Data integrity problem: namespaces with duplicate owner / owner_id rows
Per https://gitlab.com/gitlab-org/gitlab-ce/issues/42936 and https://gitlab.com/gitlab-org/gitlab-ce/issues/31967
Namespaces have a 1-1 relationship with users. All users must have_one
personal namespace. All namespaces must have a nil owner
or, for personal namespaces, belong_to :owner
Our database schema is such that we allow multiple personal namespaces with the same owner_id
, which leads the application to choosing one or the other at random when, e.g., creating a project in the user's personal namespace.
In https://gitlab.com/gitlab-org/gitlab-ce/issues/31967, May 2017, we noted 188 entries violate this rule
. In https://gitlab.com/gitlab-org/gitlab-ce/merge_requests/17034#note_59177229, Feb 2018, we noted 16,365 duplicates
, suggesting that the problem is growing.
We need to decide on a data migration to resolve the problem and enforce a unique index on owner_id to prevent new entries invalid entries from being added.
This will break the application in the cases where it is currently creating duplicates, so we'll need to track down and fix that as well.

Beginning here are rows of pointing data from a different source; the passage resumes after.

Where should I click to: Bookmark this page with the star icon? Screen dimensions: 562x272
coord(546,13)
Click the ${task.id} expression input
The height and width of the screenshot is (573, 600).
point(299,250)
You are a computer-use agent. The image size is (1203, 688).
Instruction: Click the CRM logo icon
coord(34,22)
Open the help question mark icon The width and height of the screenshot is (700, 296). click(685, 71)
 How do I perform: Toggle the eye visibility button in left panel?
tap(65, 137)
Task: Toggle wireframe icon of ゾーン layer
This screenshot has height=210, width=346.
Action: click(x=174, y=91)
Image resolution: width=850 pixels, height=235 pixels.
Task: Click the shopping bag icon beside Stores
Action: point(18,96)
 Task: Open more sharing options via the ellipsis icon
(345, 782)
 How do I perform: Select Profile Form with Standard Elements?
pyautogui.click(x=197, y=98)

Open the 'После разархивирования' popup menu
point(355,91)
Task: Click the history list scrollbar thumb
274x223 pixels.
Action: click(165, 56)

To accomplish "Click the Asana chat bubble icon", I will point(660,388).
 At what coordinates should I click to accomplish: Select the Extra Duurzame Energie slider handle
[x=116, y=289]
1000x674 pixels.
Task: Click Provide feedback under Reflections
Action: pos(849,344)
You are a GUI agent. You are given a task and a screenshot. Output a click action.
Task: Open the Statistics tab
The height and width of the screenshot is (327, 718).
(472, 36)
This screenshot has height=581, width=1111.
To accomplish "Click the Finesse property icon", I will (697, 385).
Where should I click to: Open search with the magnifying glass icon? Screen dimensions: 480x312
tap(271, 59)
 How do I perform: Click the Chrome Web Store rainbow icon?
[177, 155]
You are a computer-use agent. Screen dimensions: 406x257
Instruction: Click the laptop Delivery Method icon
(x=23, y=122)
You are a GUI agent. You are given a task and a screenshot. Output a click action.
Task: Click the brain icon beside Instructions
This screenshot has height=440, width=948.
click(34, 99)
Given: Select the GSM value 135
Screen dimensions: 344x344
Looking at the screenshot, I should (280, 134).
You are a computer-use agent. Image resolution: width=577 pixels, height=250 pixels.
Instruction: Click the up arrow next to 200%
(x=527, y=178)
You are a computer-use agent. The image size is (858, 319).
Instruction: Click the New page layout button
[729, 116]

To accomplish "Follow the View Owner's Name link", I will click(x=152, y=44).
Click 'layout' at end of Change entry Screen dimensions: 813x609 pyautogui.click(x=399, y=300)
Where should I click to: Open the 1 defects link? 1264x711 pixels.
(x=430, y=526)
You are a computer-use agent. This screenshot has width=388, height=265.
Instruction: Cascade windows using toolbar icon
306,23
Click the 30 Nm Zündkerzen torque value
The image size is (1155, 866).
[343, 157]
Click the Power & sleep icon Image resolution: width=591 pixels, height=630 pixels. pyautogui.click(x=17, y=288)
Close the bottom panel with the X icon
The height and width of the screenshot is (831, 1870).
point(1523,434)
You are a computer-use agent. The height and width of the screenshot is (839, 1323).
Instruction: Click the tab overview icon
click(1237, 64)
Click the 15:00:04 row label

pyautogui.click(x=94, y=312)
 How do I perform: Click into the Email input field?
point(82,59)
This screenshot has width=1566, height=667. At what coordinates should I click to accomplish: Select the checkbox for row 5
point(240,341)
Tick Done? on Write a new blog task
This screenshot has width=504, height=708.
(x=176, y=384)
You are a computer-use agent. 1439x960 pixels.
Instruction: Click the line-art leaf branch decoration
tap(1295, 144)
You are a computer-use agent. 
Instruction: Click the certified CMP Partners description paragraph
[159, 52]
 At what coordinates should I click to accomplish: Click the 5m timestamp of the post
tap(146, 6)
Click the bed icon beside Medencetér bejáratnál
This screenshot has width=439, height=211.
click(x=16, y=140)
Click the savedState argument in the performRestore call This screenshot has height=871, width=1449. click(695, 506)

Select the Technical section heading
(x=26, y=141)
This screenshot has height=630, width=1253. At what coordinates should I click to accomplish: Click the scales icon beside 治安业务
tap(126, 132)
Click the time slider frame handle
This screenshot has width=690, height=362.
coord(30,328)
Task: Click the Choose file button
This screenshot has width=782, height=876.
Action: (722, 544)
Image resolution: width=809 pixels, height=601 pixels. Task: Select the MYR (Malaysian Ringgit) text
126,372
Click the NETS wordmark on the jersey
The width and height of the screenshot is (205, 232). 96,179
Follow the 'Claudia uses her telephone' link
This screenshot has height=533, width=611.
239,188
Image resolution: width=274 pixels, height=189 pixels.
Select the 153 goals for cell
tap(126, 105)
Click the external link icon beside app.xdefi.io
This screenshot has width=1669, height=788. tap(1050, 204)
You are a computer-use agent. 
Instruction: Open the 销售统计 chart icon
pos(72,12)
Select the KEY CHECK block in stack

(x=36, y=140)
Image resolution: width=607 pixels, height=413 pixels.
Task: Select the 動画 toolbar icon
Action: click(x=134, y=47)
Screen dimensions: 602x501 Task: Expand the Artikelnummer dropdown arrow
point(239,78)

I don't have a good idea of what negative consequences this bug has at the moment. At the least, it means we can't reliably tell which projects are in the same namespace. Renaming a user with these duplicated namespaces may also result in oddness, with only one of the namespaces acquiring the new username, and some projects being left in the old namespace. I don't know that we've seen any of this in production yet.